There are many twists and turns in Gemini; though it’s a thoughtful, contemplative novel, it’s also a fast-paced one. Readers will ponder the many connections between all the characters as they are forced to think about difficult issues that Cassella raises. Through Charlotte, the author discusses the difficulty of ICU care; it’s fascinating to receive a glimpse into what physicians actually go through in the ER, but as Jane Doe’s survival odds diminish, who makes the decisions for her? What is her life worth in terms of machine operating costs? There are no easy answers here.
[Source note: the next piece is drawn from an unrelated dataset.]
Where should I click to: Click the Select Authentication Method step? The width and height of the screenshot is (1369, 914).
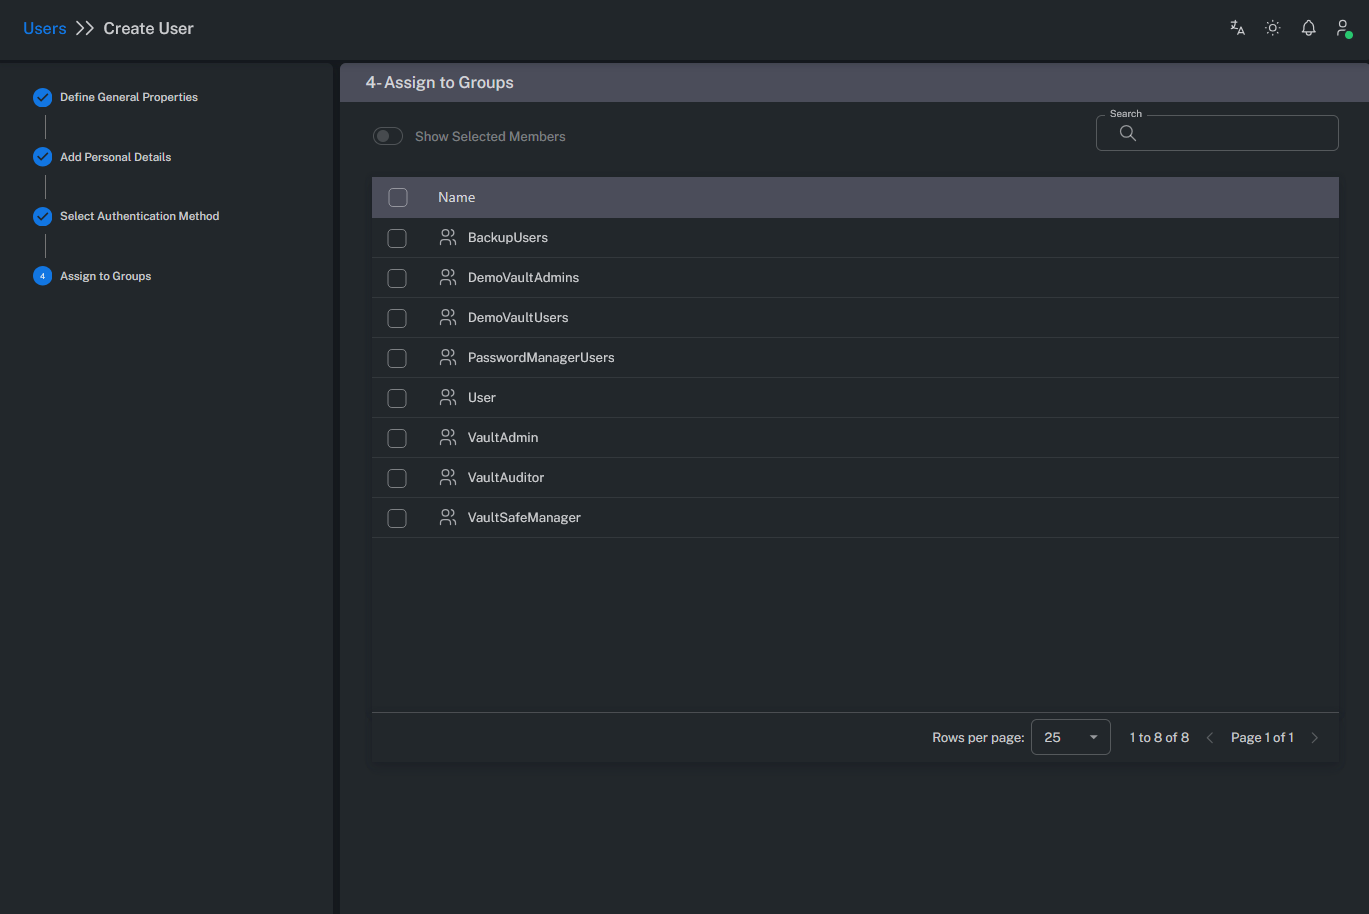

As Gemini progresses, it gets a bit melodramatic; the end twists are a difficult to believe, a one in a million chance, and it might not sit well with some readers, as it’s such a serious book. However, despite these issues, Gemini remains a well-written and thought-provoking novel with amazingly written characters. And by the time you get to these eyebrow-raising twists, you’re so invested in the book as a whole that it’s easy to suspend disbelief and just hope that these characters will find some happiness and peace.